Sated Desires

The Chicago International Film Festival has announced a lineup of 111 features and seventy shorts, a selection of some of the most talked-about films of the year as well as a good number of premieres. The sixty-first edition runs from October 15 through 26, and we’ll be there! Chicagoans will find the Criterion Mobile Closet at NEWCITY Lincoln Park during the first weekend of the festival, October 17 through 19.
- On the occasion of Chantal Akerman: The Long View, the MoMA retrospective running through October 16, Film Comment has republished Patricia Patterson and Manny Farber’s 1977 piece on Jeanne Dielman (1975). “If there is a key question at the heart of Akerman’s incredibly varied and deeply personal body of work,” writes David Schwartz for Notebook, “it is this: How does one find their place in the world?” 4Columns film editor Melissa Anderson writes about a pair of films screening on September 28 and October 2, I’m Hungry, I’m Cold (1984) and Portrait of a Young Girl at the End of the 1960s in Brussels (1994). “Never interested in explaining lesbian desire,” writes Anderson, “Akerman instead depicted, sometimes elliptically but always indelibly, its pull, its ways of sating the starved.”

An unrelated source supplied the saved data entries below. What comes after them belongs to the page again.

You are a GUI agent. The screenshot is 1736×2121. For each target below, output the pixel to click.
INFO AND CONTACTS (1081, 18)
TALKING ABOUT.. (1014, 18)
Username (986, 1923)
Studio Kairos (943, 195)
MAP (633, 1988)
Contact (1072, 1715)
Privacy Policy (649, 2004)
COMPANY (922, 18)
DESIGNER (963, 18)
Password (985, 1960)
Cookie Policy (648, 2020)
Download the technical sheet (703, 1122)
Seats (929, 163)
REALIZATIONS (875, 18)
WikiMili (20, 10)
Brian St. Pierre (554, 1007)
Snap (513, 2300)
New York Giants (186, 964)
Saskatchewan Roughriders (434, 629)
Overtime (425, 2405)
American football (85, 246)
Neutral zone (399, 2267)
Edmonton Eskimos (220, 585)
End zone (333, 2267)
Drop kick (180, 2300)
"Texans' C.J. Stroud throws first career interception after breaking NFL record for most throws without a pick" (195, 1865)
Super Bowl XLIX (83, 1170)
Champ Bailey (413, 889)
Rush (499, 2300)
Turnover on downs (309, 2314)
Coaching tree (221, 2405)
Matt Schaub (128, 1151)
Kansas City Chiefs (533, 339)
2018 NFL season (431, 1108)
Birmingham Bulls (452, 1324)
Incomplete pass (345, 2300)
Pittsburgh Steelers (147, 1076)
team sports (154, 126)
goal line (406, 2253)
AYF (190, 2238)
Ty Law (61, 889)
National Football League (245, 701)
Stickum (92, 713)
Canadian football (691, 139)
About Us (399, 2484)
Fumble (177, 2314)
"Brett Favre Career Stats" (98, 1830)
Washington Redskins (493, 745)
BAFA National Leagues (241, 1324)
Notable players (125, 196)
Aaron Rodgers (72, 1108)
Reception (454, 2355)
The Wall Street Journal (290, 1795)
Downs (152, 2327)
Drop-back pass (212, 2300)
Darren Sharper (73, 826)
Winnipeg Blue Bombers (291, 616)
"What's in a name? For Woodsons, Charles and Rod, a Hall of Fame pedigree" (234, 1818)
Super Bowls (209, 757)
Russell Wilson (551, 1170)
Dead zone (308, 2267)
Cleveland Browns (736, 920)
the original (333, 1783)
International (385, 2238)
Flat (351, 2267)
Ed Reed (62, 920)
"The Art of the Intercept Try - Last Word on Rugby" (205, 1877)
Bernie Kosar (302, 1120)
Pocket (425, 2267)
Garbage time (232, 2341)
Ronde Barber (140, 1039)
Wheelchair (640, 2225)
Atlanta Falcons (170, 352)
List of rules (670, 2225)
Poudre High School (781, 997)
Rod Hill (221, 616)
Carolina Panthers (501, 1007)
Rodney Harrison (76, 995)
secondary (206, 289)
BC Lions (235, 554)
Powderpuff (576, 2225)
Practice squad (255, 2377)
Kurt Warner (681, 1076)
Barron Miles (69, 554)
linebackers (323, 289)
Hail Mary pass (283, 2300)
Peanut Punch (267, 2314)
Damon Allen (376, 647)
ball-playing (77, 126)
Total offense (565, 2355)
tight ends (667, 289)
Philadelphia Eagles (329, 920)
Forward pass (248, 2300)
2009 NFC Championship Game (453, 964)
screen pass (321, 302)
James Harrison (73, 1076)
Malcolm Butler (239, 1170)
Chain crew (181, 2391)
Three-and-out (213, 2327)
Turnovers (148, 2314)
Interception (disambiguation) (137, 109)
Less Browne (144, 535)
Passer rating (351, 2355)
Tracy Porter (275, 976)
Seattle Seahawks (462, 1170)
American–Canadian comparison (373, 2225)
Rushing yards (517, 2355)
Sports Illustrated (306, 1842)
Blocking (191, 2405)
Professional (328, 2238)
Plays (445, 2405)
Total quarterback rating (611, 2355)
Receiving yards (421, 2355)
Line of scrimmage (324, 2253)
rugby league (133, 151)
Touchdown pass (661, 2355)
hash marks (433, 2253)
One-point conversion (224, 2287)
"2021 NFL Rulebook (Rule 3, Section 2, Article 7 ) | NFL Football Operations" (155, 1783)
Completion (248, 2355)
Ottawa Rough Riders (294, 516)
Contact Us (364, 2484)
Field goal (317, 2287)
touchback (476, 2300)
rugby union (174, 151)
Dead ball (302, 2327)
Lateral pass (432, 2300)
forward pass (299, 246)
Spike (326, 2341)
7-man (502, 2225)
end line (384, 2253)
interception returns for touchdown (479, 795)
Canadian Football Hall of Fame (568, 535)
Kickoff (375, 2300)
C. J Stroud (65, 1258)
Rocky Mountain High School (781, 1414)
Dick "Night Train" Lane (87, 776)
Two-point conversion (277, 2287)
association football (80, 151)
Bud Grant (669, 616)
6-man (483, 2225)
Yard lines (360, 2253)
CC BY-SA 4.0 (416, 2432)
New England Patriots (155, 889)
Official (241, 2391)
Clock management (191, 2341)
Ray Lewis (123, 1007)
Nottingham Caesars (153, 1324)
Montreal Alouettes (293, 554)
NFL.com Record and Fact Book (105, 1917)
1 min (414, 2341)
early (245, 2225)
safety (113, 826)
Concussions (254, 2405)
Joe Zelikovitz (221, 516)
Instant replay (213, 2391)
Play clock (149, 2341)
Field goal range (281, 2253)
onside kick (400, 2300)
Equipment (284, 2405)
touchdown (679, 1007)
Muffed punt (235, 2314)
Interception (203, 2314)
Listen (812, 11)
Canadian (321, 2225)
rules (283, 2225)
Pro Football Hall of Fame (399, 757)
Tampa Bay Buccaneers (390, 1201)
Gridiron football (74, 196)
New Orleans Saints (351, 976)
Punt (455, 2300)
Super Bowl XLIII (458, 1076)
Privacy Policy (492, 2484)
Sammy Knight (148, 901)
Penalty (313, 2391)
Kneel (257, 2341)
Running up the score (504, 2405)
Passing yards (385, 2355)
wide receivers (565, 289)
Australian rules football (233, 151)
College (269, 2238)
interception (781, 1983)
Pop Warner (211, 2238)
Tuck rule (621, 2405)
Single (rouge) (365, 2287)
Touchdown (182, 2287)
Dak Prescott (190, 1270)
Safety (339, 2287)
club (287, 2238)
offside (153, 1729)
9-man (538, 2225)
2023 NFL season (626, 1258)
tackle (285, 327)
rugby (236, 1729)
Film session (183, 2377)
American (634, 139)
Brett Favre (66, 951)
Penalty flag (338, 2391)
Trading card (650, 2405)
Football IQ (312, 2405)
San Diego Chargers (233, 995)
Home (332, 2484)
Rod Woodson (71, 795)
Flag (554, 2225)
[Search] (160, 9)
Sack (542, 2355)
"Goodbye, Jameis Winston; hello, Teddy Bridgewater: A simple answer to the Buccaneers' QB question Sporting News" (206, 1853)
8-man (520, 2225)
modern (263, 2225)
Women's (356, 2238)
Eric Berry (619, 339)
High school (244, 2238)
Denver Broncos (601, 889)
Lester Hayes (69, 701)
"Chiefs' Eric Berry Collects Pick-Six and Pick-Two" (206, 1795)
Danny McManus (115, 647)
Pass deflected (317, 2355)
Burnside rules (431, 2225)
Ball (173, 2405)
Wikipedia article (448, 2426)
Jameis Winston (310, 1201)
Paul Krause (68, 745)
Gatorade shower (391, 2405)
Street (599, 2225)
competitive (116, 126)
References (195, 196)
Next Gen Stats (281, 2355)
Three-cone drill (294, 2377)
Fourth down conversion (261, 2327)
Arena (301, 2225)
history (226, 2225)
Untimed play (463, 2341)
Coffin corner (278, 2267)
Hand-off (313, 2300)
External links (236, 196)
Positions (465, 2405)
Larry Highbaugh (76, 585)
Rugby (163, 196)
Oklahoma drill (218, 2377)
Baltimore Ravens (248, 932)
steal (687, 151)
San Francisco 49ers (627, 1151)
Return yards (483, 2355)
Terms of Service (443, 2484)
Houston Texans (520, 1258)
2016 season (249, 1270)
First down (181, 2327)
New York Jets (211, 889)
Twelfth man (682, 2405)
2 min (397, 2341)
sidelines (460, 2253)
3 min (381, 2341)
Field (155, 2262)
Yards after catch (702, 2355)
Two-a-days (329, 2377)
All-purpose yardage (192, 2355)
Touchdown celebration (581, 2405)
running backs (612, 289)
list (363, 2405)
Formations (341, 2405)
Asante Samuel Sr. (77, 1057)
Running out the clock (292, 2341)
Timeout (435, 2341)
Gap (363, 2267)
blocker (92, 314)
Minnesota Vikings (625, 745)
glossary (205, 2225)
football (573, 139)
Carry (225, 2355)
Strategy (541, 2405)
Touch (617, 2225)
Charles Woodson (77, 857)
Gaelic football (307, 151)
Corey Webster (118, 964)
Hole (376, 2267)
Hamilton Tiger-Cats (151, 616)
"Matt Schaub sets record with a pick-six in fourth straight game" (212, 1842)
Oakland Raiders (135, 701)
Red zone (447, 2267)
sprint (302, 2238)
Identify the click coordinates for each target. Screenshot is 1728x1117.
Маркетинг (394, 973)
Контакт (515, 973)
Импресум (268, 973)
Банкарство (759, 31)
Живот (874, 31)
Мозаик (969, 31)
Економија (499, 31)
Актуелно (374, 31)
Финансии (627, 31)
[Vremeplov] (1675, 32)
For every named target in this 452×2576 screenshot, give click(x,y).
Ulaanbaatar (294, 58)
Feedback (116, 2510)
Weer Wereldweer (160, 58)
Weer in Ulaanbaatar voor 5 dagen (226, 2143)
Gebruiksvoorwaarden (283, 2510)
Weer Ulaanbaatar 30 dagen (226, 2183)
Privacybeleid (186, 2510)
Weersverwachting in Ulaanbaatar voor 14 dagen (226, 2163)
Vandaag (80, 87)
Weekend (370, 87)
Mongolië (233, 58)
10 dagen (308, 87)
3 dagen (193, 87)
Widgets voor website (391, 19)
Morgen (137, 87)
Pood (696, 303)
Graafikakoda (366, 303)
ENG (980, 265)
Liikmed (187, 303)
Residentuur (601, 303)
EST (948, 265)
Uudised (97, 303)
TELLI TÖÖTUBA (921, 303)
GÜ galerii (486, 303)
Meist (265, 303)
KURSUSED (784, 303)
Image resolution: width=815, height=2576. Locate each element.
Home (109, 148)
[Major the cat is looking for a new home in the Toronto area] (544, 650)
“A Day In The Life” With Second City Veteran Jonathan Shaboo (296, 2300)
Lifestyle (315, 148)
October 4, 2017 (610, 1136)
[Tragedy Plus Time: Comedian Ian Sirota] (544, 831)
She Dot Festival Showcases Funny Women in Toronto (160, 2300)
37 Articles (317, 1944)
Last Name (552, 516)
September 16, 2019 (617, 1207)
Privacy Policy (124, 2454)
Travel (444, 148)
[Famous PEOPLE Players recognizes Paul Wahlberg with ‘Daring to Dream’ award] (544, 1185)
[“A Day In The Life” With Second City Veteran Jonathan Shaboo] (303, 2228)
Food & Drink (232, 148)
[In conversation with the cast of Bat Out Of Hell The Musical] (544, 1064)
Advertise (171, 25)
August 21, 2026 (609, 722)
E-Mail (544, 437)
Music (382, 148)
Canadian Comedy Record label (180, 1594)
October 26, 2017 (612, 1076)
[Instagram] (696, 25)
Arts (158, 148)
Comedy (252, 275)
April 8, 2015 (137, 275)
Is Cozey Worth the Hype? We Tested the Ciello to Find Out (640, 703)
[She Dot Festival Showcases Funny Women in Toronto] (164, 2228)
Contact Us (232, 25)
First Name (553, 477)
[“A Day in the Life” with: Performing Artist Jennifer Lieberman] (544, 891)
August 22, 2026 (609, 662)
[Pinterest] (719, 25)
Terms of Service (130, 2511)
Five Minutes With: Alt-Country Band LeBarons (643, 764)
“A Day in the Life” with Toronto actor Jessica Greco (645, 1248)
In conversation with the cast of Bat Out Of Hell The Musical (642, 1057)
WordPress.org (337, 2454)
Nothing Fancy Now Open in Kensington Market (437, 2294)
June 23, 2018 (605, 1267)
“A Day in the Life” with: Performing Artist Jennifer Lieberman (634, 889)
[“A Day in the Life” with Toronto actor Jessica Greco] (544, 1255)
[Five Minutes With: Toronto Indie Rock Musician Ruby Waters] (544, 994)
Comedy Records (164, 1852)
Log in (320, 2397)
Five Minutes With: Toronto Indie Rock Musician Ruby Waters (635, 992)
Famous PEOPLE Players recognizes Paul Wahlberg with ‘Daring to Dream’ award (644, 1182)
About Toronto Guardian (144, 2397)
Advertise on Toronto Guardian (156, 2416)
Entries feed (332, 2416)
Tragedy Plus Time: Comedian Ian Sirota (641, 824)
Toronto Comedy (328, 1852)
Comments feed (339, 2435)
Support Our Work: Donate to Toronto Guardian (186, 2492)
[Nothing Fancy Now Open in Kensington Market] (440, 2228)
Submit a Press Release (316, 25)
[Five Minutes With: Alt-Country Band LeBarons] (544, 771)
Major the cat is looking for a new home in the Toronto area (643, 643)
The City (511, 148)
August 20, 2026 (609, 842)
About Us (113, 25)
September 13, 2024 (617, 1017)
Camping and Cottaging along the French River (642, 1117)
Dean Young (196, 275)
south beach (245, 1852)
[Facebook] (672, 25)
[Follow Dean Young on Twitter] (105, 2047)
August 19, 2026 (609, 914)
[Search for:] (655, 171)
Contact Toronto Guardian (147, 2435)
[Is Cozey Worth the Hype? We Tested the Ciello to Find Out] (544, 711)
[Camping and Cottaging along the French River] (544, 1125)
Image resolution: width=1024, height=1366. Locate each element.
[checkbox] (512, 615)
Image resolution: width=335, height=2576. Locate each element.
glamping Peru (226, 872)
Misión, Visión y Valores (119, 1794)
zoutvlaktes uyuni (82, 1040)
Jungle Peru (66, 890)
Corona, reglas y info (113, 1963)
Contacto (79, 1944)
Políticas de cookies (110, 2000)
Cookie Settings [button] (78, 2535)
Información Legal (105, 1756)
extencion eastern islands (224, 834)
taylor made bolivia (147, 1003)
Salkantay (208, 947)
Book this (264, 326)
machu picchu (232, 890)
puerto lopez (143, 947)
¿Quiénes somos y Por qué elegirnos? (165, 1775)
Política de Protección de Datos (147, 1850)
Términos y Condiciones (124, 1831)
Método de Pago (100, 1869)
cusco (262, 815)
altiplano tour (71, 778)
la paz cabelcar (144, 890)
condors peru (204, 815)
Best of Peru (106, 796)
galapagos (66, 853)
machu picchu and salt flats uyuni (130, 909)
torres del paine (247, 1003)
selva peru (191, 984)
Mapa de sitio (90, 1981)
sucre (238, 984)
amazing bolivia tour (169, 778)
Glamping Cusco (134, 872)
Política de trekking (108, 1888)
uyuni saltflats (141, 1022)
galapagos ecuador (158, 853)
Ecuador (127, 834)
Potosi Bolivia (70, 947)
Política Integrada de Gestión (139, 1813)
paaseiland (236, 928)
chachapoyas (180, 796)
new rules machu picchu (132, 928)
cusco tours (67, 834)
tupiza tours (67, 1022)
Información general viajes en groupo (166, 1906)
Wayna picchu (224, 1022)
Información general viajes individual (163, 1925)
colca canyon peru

- Laurent Kretzschmar has posted two new translations of texts by the renowned critic and editor Serge Daney. Raúl Ruiz’s films are “stories, and they have an initiatory character,” wrote Daney in a piece for Libération in 1984. “Finished, rigged, nested, or malevolent, they possess a mad charm.” And in an excerpt from an essay on Maurice Pialat that ran in a 1992 issue of Trafic, Daney observed that the “most beautiful ‘secondary’ characters in cinema (and only the secondary ones are beautiful) are those who, between two appearances on screen, give the impression of having lived, got some fresh air, taken on color, taken their time. They are like clouds in shots of the sky: not made to ‘stick around.’ It’s for others to stay: the stars, the extras.”
- The new Film Quarterly features a freely accessible interview with Errol Morris as well as articles on Pauline Kael and the “rebranding” of Pamela Anderson. Most recently, Anderson has appeared alongside Liam Neeson in Akiva Schaffer’s The Naked Gun, in which Neeson’s Frank Drebin Jr. attempts to thwart the plans of an evil billionaire (Danny Huston). “It’s not just that the tech bro villain is by now cliché,” writes John Semley in the Baffler, “it’s that they seem to have supplanted any alternative. You don’t much see movies where America’s real-life antagonists get bopped in the nose, smacked in the nutsack, or poked-in-the-eyes anymore. Wherefore the Stooges of yesteryear?”
- The Guardian’s Steve Rose talks with Mike Figgis about Megadoc, his film about the making of Megalopolis, a project Francis Ford Coppola had been intermittently working on for thirty years before it premiered in Cannes last year. For the New Yorker’s Richard Brody, Megadoc is “a fascinating, inspiring view of a filmmaker whose methods are as boldly original as his movie.” Figgis tells Rose that “all the really good docs about filmmaking have been stories about disasters, so every time something negative happened I was thinking: ‘Oh, that’s good for the documentary.’” Figgis adds that Coppola’s process “has always been one of experimentation and actually, putting that into perspective, who else is doing that? Nobody. Whether you like the film or you don’t like the film, no one of that stature is doing it.”
- At Club Ciné, film and theater director Nadia Latif (The Man in My Basement) discusses one of her favorite films, Mira Nair’s Monsoon Wedding (2001). “For me, growing up in Sudan, a Muslim country, weddings are where we connect; they’re social occasions, moments of excess and the rest.” Monsoon Wedding is “quietly radical as it attempts to unpack something totally familiar . . . I’m incapable of watching it without sobbing, not because it’s sad, because it’s so full of humanity. And actually, I think that we could do with more uncynical filmmaking. We talk about ‘entertaining’ and ‘sentimental,’ like they’re bad things but we all love it . . . I’ve probably seen this film over a hundred times.”